When you head to a jam session, is your collection of “must-have” music sheets heavier than your ukulele?
That’s what it’s like for me. Wait—let’s change that: That’s what it was like for me before I spent some serious time with Jim D’Ville’s DVD, “Play Ukulele by Ear (click the link here for buying details).”
Jim, a gifted teacher and an ukulele player with some seriously awesome chops, created this DVD based on his popular workshops around the Portland and Pacific Northwest. Jim is also the co-author of the book/CD combo: “The Natural Way to Music.”
“Stop learning songs the old-fashioned way, one at a time,” reads the promo for the DVD. “Let Jim DVille teach you all the songs in advance by training your ears to tune by ear, hear chords, chord progressions, musical intervals and melodies.”
Uh oh; it sounds suspiciously like it’s dancing cheek to cheek with (close your eyes, it’s that ever-dreaded trepidation-filled topic of many ukulele players)—music theory.
You can open your peepers now. It’s not so scary—not the way Jim approaches it at least. In this DVD lesson package, he introduces you very gently to music theory, and he achieves it without sheets of paper scored with music notation and all those arcane sounding musical terms (well, except for a brief mention of C6 and why it is what it is—but then he drops that subject really quickly when he notices that eyes are glazing over).
But better than being an oh-so-benevolent beginner course on music theory, Jim’s DVD presents something that I think a lot of us ukulele players need (but don’t know how to put into words): He teaches us to listen and truly hear musical chords and tones and their relationships to each other.
Using nothing more than a tuning fork, he has even the most tuner-addicted amongst us confidently recognizing the right sound of an A note (lots of humming is involved) and then going from that starting point to tuning all four ukulele strings.
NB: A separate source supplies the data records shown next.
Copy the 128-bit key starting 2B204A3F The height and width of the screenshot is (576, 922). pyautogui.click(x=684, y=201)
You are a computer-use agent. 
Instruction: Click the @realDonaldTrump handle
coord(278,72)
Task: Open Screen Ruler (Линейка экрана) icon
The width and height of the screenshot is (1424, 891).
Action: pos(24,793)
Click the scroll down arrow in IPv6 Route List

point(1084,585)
For those of you who are scoffing right now that “anyone” can tune an ukulele without a tuner, please skip to the next blog entry; this DVD is not for you because you probably already “get” all the listening and putting of tones into your head and having it come back out in your fingertips.
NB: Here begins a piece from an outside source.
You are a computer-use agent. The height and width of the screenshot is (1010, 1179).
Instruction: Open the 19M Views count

For the rest of us, stick around with Jim for the full 52 minutes of this DVD and you’ll learn to really hear major chords—the “angst” of the IV chord, the tension of a V7 and the comforting home of a I. For this DVD, Jim uses the familiar key of C to make these concepts real, but he also explains how to count (with your fingers, this is simple stuff, you know) to do the same in other keys.
He mixes up the progressions of these three chords and before you know it, you’re playing a host of songs that you’ve discovered how to “find” in those sounds.
And that’s the major impact of this DVD: You truly learn how to listen to what you’re playing. Without a song sheet in front of me, I can now “hear” where the chord changes are in dozens of two- and three-chord songs. While Doctor Uke has a list of those songs and explains how to do it in words, Jim teaches in the DVD how to listen and hear those sounds through humming and assigning a feel and sound to each type of chord.
For those who previously considered themselves “tone deaf,” this is majorly reassuring—and effective. As Jim points out in the DVD at one point, “You’re not looking at a book. You’re not looking at a piece of paper. You’re feeling it and playing it.”
I’m looking forward to Volume II in which Jim promises more on diatonic chords (imagine—I now now what that means!), scales and the circle of fifths. But in the meantime, I have plenty to practice since Jim is very clear in the DVD about guiding the viewer toward developing a better ear through suggested practice ideas and concepts.
Have you ever tried to learn from someone who internalizes a concept but can’t explain it in terms you can understand? I believe this happens a lot in music—most teachers are so “tuned in” to their ears that they think everyone else also listens that way—and then they secretly believe you’re a bit stubborn when you don’t immediately hear it, too; they’ve run out of ways of explaining something that to them is as intrinsic as breathing.
Thankfully, Jim D’Ville seems to know what it’s like not to “hear” music and tones and intervals immediately. Through words and examples he’s gifted at explaining the concepts—and making sense of them—for even the least confident of us.
If you’re the type of player who relies on oodles of songsheets but would like to be able to “hear” the songs without all the chords written down, this is definitely the DVD for you. Not only is it easy to digest (Jim’s a funny guy), but it’s chock-full of methods to get you out of your “head” learning and into your ears.
“A little bit of work with your ears,” points out Jim, “And every song is at your fingertips.”